■ **Data for this task**:
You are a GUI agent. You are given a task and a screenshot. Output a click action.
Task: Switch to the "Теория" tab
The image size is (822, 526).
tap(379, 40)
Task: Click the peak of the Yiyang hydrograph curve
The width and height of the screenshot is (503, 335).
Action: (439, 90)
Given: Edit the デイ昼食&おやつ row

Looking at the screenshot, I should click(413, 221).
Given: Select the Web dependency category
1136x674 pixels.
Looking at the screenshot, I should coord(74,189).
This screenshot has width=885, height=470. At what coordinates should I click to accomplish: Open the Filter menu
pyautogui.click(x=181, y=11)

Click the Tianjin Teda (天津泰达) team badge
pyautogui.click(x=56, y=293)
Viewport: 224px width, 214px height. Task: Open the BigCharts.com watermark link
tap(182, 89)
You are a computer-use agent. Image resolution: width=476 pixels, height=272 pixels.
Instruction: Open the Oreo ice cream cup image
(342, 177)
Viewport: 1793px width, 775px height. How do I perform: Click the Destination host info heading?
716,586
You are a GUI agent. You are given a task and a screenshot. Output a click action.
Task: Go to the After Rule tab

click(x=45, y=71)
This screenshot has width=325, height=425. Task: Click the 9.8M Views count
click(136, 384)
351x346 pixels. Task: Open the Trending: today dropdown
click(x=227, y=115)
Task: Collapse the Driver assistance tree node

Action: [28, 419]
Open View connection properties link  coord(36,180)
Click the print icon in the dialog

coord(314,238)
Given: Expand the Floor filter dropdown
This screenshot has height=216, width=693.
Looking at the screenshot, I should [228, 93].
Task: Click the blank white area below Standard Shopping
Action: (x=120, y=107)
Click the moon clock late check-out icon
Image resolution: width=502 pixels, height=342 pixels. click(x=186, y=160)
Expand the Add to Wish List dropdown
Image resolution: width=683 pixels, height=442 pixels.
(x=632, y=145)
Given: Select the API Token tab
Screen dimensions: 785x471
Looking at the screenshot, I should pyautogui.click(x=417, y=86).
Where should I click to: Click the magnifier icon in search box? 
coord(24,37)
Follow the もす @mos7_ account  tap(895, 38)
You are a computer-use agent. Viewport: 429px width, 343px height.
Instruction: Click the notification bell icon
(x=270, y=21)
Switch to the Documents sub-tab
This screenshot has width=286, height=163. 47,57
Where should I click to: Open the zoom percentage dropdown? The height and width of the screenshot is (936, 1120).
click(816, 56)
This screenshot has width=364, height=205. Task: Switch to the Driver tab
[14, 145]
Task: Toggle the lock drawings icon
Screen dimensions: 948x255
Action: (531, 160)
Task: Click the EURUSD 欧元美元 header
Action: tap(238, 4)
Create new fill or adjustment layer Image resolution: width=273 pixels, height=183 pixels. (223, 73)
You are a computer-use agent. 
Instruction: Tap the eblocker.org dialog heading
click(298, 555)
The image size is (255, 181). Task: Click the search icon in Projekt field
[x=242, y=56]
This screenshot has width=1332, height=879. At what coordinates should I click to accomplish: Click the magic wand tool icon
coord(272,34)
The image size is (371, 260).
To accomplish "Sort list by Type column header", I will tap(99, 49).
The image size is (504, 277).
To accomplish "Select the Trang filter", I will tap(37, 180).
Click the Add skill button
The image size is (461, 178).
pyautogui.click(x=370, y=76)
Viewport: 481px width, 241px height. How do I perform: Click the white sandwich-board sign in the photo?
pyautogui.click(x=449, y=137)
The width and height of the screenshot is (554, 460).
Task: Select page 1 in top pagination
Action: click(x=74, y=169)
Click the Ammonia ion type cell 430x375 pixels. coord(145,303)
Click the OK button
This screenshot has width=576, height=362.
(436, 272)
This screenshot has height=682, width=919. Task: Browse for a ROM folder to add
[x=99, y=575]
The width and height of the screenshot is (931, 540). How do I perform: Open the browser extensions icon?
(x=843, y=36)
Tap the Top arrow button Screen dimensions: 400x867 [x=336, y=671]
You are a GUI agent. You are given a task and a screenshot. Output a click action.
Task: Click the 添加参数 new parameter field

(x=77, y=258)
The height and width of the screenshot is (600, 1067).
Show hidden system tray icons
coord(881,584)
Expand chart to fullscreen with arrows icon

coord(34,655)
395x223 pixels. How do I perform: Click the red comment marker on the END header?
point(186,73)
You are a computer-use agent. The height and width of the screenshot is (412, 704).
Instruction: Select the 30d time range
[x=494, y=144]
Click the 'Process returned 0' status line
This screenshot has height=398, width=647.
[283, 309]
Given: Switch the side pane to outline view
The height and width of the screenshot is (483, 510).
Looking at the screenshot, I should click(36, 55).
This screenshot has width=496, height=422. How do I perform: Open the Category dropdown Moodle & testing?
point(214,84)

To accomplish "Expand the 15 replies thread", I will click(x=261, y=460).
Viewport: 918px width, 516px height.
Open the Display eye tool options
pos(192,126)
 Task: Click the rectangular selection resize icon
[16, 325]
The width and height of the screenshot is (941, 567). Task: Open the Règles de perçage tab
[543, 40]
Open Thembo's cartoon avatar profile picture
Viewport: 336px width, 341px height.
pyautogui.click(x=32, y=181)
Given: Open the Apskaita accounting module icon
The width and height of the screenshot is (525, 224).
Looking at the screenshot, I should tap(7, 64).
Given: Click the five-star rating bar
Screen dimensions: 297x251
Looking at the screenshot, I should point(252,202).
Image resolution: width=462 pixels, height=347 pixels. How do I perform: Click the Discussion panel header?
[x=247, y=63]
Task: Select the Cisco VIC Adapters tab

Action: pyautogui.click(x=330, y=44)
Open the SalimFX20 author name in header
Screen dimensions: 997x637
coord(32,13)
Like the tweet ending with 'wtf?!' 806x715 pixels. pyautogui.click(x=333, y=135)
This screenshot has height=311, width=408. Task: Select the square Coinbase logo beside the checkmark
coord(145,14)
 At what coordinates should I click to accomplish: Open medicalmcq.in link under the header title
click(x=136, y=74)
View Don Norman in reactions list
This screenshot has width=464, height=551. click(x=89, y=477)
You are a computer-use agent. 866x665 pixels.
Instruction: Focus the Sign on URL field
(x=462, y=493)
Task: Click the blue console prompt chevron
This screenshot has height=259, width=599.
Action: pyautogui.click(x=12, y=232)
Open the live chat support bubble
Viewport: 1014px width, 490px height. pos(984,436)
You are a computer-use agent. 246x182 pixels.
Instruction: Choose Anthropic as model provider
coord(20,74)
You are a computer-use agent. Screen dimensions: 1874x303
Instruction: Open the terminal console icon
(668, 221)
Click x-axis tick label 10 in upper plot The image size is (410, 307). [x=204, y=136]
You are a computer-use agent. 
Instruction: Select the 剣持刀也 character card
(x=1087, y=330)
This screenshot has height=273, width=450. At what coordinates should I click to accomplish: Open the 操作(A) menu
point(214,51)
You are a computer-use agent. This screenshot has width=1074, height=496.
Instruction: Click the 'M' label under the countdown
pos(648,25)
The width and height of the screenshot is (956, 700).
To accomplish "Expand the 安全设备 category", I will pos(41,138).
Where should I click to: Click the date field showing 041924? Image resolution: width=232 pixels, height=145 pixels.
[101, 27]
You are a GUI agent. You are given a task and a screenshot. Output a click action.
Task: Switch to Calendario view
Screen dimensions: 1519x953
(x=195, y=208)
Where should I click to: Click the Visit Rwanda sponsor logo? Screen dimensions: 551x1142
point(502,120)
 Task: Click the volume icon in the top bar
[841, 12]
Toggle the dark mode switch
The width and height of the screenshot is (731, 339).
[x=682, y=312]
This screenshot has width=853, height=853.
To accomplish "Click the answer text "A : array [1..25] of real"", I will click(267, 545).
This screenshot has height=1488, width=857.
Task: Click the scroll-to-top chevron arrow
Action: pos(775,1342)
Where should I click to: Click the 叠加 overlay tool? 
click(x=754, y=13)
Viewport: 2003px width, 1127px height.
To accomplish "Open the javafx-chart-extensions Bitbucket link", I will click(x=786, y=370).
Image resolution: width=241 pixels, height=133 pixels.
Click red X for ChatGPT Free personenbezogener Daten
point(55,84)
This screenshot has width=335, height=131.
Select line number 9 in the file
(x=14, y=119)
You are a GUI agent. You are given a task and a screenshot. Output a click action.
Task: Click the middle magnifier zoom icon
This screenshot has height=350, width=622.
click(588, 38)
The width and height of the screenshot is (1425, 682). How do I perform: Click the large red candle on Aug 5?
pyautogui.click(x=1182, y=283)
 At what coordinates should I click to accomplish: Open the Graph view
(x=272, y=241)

■ **What is required**:
For each line of the listing that holds the word "Toggle", show that line.

■ **Result below**:
Task: Toggle the lock drawings icon
Toggle the dark mode switch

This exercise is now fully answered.